A port scan program, on the other hand, will attempt to connect to various ports and determine which ones are "open" and have a service responding behind them, as the web server responded in our example above.
The simplest (albeit most time-consuming) way to do this is to telnet to every port on a host starting with 0 and ending with 65535, noting which ports allow a connection.
Continuing with the telephone number analogy, this would be as though one called up Transmeta and tried every possible extension, noting which ones were valid and which ones were not.
However, computers are exceedingly good at automating tasks like this, and as can be expected, clever programmers have written scripts and programs that take the drudgery out of this task.
So What Possible use is a Port Scan to Me?
Port scanning is an important tool to detect what services your computer is running. Although they are getting better, many default Linux installs still leave many unnecessary services on, which can open your machine to security compromises.
A sure way to see what you have running is to port scan your own system (IE localhost). Port scanning is also a good technique to test firewall rule sets.
Port scanning is an important initial step towards knowing yourself. If you don't know what services you have running, it will be impossible to secure them from malicious crackers. It is also important to familiarize yourself with port scanning programs so you will know your "enemy", system crackers, who will often employ a port scan to determine if you have an exploitable service running.
Advanced port scan tools will even do TCP/IP stack fingerprinting, allowing an attacker to determine what operating system you are running, often down to the kernel version!

* Instructions:
1. In the port scanning passage, what is the simplest way to find which ports on a host are open?
2. Using the port scanning passage, explain why scanning your own system is a useful step toward securing it.
The records that come next are separate material and have no connection to the passage.

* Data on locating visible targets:
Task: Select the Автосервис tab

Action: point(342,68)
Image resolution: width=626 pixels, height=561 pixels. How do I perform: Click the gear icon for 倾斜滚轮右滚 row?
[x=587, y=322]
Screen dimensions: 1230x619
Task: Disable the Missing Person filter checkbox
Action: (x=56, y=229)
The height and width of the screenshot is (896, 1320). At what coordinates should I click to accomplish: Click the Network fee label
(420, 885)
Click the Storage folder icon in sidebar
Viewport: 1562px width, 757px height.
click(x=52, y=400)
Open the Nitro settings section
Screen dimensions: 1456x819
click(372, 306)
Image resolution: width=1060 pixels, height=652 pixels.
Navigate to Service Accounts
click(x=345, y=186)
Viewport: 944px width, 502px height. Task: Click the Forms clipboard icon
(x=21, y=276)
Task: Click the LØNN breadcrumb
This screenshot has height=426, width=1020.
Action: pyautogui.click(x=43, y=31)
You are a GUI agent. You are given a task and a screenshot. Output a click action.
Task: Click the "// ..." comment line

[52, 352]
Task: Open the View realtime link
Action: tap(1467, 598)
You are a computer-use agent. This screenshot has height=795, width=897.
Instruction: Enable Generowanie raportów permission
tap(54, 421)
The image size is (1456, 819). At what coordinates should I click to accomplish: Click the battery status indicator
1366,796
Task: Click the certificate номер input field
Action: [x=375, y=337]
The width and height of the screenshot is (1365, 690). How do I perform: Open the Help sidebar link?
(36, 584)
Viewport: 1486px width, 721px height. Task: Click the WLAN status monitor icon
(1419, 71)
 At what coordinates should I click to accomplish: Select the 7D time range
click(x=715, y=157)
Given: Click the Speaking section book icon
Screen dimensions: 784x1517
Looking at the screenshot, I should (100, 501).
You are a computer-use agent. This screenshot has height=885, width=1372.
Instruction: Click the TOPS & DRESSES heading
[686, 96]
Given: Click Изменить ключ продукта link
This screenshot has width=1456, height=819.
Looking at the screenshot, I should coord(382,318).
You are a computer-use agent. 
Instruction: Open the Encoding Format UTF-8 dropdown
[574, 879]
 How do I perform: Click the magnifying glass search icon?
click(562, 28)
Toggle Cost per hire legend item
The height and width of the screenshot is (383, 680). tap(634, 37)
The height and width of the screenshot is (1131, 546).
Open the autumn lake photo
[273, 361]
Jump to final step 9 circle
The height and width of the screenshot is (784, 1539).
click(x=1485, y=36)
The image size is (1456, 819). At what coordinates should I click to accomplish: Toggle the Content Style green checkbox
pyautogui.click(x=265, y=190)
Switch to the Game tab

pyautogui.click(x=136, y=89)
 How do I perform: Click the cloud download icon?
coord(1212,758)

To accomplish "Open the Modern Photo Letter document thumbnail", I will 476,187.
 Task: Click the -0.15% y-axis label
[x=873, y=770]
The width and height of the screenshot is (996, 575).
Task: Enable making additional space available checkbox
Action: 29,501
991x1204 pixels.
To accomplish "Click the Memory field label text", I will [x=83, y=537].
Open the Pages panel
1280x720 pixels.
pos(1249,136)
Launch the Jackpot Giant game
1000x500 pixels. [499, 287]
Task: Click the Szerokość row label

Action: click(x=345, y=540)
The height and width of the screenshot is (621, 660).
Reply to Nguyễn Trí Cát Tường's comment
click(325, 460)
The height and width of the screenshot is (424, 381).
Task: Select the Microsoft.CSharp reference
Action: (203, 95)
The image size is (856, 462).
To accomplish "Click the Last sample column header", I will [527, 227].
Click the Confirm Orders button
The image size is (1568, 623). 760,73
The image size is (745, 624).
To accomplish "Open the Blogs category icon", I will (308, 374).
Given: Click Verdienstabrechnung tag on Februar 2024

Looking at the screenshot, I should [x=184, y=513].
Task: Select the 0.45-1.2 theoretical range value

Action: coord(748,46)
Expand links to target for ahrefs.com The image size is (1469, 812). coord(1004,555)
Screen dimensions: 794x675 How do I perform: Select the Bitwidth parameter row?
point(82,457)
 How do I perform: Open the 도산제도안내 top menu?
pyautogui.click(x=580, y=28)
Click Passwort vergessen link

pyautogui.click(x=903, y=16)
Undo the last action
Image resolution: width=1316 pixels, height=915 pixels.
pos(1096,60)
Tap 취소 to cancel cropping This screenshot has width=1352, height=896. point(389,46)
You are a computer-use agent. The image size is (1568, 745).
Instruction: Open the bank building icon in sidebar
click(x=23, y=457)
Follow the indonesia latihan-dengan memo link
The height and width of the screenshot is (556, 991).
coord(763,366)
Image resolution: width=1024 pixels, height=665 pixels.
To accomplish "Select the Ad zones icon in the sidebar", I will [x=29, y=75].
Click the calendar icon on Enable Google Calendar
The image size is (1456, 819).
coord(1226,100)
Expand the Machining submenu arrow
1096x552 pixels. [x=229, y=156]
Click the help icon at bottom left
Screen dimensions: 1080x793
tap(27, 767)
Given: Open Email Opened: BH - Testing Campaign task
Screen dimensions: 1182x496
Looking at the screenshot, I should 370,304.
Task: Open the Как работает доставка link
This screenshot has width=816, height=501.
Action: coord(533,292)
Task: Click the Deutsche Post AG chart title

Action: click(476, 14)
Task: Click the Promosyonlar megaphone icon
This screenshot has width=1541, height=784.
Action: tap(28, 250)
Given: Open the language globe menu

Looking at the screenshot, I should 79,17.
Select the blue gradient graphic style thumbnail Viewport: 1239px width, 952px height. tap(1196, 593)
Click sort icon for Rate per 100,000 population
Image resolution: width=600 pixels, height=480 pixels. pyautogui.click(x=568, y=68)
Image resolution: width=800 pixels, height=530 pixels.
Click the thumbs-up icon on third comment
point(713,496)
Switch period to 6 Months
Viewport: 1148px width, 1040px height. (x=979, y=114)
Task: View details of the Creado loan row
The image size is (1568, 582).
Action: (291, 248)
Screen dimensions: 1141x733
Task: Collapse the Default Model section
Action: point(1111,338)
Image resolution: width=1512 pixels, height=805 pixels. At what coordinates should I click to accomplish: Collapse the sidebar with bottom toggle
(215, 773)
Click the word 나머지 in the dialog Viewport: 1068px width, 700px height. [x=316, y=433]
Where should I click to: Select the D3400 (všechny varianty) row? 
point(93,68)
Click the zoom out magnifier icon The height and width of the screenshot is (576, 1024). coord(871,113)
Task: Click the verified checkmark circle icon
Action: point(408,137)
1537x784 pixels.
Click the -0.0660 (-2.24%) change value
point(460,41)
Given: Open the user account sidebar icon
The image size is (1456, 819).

* Expected results:
1. Telnet to every port on the host from 0 through 65535 and note which ports allow a connection.

2. Many default Linux installs still leave unnecessary services running, and these can open the machine to security compromises. If you don't know which services are running, you can't secure them from malicious crackers. Scanning your own system shows what you have running.